Unlike Southwest and JetBlue, most of the low-cost carriers outside the US are charging for checked baggage, with the fees accounting for significant proportions of their profits.
Allegiant was the largest ancillary revenue generator (as a percentage of total revenue) in 2008, followed by Ryanair, easyJet, Jet2.com and Vueling, according to Capa research.
In the second quarter of 2009, the leading LCCs had made further gains in their ancillary revenue drives.
Airline "merchandising", when done thoughtfully and supported through each of the airline sales channels can be good for carriers and their customers, said the report.
In the Asia Pacific region, for instance, the LCCs have exploited ancillary products while full service carriers are only beginning to dabble into the concept.
AirAsia CEO, Tony Fernandes, recently said that ancillary revenues support high profit margins and stable profits, as they are not seasonally sensitive. He was recently quoted as saying that ancillary revenue generation was a "very good buffer for the oil price".

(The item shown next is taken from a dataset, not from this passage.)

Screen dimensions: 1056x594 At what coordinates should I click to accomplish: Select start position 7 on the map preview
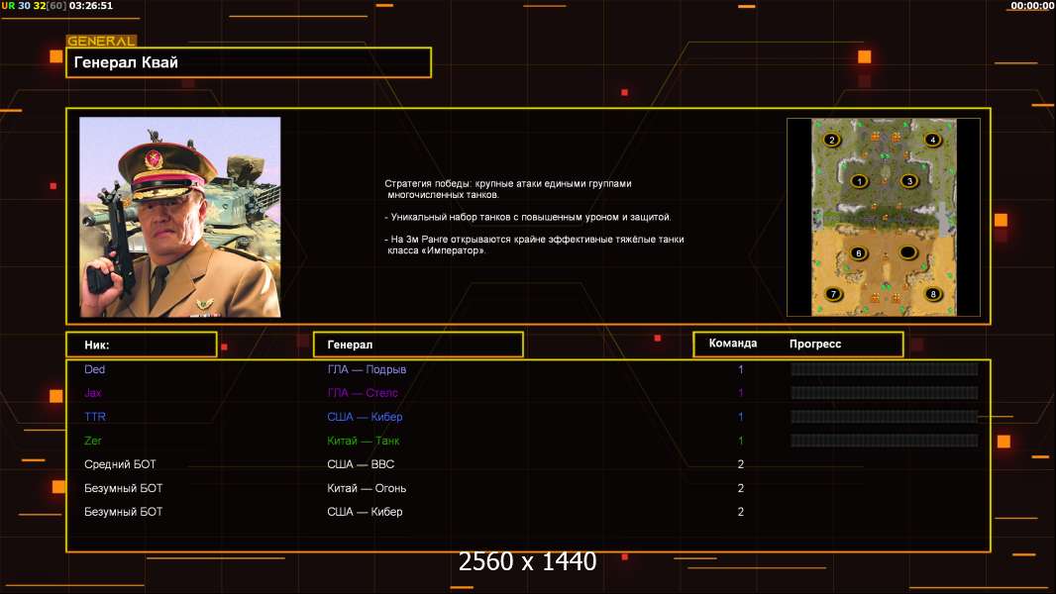(x=833, y=294)
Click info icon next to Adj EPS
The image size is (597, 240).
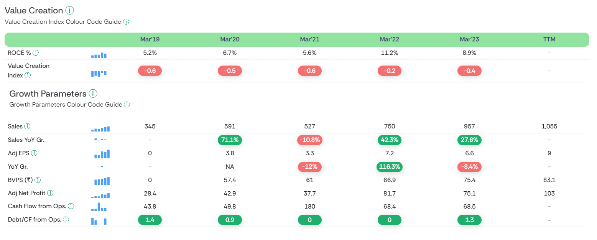[x=34, y=153]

Iata estimates that $80bn in revenues will vanish from member airline industry coffers this year, falling to $456bn, or 15 per cent lower than 2008 levels. But "other revenue" (that is non passenger/cargo) would grow by almost six per cent this year to $56bn worldwide, as per the Iata forecast for 2010.
"Other revenues" of the Iata members (which are largely non-LCC airlines) will, meanwhile, reach $58bn next year – double the level achieved in 2001.

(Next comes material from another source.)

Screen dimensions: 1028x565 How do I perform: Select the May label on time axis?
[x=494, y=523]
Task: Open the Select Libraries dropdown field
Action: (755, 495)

"Full service carriers are today trying to re-build and differentiate their brands in order to compete strategically with the LCCs, while still providing the quality service, said Capa research.
It adds that for the LCC segment, the issue is one of adding unbundled services and charging for them.

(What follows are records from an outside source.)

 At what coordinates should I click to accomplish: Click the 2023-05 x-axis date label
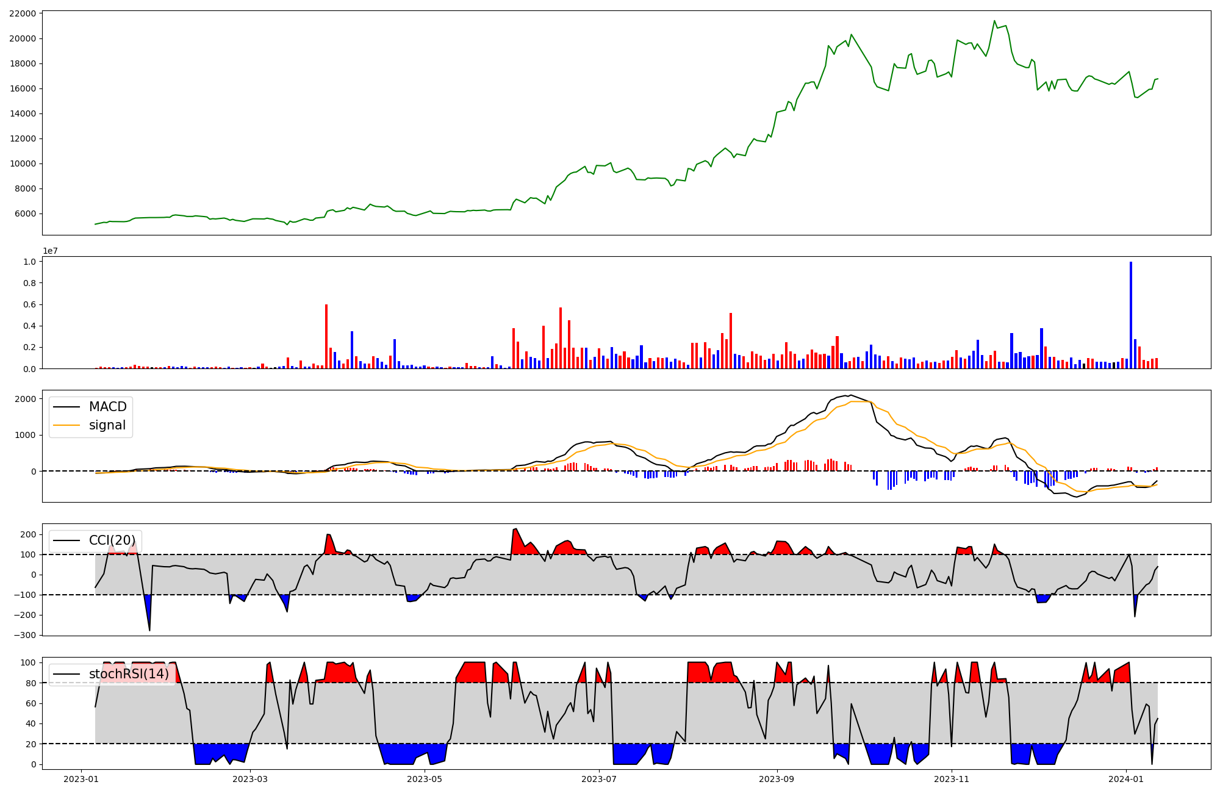[x=424, y=779]
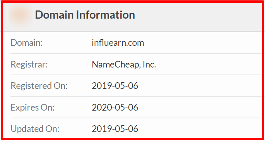Click the Updated On: label
The width and height of the screenshot is (265, 142).
tap(35, 129)
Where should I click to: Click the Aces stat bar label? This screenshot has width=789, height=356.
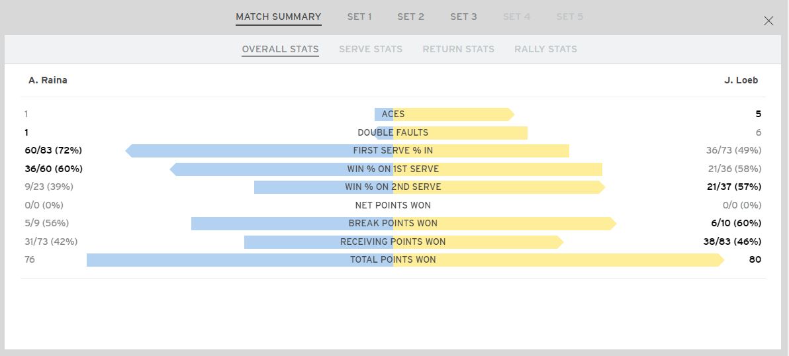(393, 114)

Cancelling and rebooking fees have increased significantly in Asia, along with booking classes that do not accrue mileage, as per the Capa research.
Revenue from fees imposed for cancelling or rebooking flights by all US airlines went up by 52 per cent in Q2 2009, while revenue from miscellaneous fees (including assigning seats, flying pets and fees paid to the airlines for collecting airport passenger facility charges) totalled $67m in the quarter, marking a 19 per cent rise year-on-year, Capa said.
Whereas, combined, baggage fees and additional charges increased 65 per cent year-on-year, to $3.6bn in the quarter.
As the US airlines rack up around $4bn in revenue from baggage fees alone this year, full service airlines around the world look on with interest, with many likely to follow suit shortly.